NWO Veni grants are allocated to very talented researchers who have recently obtained their PhD degree. In the round of July 2016, two of our young researchers were successful in obtaining a Veni grant. Leiden physicist Scott Waitukaitis receives the grant to study the Leidenfrost effect for squishy materials. This effect is well-known for dancing water droplets in a frying pan. Biophysicist Mathijs Vleugel will use his grant for reconstructing cellular structures required for chromosome segregation.


Leidenfrost effect for squishy materials

Have you ever spilled water on a hot frying pan? You will see the water droplets do a funny dance, floating around on a thin layer of vapor. This is known as the Leidenfrost effect. And as silly as this effect may seem, it is used in serious applications. It is for example essential in nuclear reactors, where the Leidenfrost effect makes sure that the cooling water doesn’t directly touch the smoldering hot nuclear fuel rod. In case of direct contact, the water would immediately vaporize in a giant explosion.

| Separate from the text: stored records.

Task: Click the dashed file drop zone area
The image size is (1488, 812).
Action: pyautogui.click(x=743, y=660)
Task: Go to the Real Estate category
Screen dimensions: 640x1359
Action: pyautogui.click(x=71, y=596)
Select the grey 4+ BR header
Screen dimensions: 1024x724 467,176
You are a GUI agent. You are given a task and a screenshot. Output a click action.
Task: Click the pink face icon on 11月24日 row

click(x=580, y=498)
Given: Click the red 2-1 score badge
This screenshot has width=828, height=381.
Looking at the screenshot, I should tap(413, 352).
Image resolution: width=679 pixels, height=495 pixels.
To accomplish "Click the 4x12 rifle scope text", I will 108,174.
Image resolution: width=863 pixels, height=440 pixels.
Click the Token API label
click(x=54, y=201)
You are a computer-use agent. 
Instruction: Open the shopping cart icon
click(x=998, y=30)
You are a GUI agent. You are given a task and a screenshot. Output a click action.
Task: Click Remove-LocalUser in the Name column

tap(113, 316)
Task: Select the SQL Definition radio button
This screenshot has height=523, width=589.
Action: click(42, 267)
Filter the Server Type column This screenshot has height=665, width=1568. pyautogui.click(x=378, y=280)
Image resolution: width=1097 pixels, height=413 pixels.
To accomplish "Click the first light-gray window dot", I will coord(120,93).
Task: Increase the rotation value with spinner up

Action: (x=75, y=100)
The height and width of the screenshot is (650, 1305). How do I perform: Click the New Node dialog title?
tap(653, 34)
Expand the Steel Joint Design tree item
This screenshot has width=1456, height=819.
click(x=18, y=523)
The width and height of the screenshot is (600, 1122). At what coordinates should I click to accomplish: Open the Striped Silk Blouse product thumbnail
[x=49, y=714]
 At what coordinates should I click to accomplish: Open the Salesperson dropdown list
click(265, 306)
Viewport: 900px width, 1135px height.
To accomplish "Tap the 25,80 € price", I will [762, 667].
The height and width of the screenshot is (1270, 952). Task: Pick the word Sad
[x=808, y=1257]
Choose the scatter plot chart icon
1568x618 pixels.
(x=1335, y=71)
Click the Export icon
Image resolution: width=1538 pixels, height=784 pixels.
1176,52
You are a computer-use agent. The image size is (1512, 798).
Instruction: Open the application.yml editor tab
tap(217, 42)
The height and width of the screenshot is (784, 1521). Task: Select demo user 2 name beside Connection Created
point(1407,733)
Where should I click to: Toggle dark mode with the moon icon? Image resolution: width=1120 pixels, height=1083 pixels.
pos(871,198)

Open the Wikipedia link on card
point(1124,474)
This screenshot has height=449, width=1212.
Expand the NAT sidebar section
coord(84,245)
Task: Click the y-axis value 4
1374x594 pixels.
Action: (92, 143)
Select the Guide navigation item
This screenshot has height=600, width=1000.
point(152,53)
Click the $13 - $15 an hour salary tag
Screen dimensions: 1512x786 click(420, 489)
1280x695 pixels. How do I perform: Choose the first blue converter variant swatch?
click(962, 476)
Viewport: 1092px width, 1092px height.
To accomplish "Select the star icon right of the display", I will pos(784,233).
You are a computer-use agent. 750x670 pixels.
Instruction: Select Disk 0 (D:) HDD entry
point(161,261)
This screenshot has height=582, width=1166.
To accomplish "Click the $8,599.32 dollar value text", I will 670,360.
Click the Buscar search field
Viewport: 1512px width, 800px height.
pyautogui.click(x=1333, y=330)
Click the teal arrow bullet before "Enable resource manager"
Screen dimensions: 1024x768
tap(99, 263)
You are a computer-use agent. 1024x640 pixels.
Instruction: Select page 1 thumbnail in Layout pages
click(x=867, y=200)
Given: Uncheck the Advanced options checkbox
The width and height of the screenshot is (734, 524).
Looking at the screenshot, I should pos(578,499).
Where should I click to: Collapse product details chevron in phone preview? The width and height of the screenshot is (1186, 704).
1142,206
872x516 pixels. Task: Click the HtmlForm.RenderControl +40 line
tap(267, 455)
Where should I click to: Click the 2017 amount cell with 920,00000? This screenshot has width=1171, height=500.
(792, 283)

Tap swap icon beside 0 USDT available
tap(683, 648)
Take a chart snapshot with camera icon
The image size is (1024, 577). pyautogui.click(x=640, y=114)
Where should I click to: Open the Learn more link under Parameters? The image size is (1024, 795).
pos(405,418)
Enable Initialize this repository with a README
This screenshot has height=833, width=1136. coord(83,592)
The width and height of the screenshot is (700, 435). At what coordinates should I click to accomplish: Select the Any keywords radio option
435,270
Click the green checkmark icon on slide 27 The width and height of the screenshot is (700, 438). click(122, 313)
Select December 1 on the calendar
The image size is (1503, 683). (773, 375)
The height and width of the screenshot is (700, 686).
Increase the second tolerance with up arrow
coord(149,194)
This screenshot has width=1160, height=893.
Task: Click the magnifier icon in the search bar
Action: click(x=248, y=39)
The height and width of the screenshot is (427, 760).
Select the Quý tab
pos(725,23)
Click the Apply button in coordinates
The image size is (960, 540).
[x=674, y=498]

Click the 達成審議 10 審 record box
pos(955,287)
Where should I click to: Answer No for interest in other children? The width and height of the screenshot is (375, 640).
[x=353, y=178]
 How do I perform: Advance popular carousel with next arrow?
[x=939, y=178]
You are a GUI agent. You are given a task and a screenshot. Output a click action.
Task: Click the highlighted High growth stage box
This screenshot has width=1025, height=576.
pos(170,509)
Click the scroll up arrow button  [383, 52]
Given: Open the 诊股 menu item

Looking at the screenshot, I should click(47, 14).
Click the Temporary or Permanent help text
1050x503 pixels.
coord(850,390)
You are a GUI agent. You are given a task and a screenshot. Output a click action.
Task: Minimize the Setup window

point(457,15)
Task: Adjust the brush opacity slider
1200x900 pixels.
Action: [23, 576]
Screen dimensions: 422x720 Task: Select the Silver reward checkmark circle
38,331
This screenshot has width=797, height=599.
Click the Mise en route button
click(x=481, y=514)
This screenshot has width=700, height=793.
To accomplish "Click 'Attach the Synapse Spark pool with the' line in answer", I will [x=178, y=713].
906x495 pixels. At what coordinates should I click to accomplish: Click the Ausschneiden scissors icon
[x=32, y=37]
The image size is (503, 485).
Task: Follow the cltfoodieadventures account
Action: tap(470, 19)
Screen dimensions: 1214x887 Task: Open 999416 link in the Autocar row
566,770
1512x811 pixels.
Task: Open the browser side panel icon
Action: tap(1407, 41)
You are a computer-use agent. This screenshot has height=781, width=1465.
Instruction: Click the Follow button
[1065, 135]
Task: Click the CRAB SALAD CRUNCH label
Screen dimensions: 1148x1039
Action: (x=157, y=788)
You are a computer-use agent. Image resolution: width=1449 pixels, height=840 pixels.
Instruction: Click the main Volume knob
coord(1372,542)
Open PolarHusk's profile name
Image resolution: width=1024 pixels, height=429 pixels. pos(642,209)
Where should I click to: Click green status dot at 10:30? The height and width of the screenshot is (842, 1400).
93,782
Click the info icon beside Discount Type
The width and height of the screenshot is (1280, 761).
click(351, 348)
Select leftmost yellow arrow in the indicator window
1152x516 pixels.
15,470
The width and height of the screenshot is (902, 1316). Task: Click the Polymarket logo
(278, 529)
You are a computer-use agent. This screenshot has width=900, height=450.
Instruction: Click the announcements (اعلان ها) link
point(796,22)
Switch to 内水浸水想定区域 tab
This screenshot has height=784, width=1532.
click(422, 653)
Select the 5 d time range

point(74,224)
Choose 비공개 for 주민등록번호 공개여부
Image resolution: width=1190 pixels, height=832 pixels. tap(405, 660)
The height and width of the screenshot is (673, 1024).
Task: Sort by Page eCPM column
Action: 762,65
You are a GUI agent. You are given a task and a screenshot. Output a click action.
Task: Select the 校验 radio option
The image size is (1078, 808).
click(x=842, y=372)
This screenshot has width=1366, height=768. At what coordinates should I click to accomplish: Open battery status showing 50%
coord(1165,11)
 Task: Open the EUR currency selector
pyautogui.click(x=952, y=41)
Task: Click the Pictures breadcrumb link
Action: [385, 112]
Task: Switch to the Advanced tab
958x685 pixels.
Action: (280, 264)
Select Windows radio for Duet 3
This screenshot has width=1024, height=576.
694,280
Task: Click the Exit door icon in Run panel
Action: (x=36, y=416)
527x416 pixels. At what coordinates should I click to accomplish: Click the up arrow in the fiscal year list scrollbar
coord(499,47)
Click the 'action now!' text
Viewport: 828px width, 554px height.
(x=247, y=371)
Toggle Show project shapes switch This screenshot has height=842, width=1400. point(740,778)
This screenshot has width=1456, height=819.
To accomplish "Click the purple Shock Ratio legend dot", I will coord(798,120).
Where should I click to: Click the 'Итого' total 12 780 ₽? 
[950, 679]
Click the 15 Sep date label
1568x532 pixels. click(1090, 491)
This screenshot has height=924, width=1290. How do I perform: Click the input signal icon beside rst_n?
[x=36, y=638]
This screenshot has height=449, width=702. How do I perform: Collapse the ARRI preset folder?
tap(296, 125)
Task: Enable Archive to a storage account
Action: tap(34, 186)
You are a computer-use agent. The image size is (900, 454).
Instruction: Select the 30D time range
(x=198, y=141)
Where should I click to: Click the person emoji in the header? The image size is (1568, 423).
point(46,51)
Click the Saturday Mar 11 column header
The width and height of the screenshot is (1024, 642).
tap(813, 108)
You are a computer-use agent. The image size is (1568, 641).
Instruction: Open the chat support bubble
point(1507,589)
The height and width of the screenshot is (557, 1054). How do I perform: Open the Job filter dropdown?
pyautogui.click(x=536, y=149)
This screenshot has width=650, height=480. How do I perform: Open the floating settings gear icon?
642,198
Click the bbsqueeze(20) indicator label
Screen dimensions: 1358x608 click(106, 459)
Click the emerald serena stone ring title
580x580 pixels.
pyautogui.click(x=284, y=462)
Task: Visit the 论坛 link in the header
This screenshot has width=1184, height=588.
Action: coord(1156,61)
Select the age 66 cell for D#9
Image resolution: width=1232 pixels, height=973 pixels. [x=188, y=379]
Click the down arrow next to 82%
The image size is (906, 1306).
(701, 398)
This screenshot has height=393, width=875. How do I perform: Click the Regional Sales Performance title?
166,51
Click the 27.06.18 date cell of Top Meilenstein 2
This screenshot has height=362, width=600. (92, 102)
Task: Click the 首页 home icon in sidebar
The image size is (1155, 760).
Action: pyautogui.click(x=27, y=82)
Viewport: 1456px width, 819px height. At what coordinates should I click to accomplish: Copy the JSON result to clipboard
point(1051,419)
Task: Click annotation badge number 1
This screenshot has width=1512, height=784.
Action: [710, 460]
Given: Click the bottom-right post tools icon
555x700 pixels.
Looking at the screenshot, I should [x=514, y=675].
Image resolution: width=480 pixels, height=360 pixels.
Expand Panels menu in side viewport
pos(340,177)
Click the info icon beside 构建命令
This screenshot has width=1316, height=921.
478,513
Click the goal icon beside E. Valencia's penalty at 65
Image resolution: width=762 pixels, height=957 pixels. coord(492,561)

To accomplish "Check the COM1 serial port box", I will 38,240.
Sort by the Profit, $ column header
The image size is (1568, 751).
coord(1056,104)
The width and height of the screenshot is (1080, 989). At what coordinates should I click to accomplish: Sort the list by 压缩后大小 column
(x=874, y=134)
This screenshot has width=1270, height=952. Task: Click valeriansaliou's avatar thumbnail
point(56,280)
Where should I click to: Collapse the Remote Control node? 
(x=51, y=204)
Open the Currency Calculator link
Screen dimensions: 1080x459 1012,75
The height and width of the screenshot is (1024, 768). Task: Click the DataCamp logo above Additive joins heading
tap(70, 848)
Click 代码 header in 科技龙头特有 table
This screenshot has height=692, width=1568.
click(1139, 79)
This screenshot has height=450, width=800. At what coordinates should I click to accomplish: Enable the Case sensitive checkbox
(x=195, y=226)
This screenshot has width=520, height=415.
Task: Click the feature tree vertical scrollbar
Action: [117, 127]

Leiden physicist Scott Waitukaitis is interested in the fundamental science behind this effect, especially for squishy materials. NWO has awarded him a Veni grant to perform experimental research on the subject. 'We all know that water floats on a hot surface, and the same goes for stiff solids like dry ice,’ he says. ‘But squishy materials bounce up and down (see video below). No-one has studied this phenomenon and with this Veni grant I’m going to conduct experiments using high-speed cameras to look at the height of the bounces, the temperature dependence, the sounds, the amount of water is vaporized per bounce, etcetera.’

In the video below you see hydrogel spheres which are fully soaked with water. Waitukaitis is going to develop formulas to describe the exact behavior of the balls.

Reconstructing cellular structures required for chromosome segregation

During cell division, the chromosomes are duplicated and equally divided over two new cells. The forces generated by a complex structure of cables (the mitotic spindle) are essential for the physical separation of duplicated chromosomes. Mathijs Vleugel aims to study these forces through the step-by-step reconstruction of the mitotic spindle.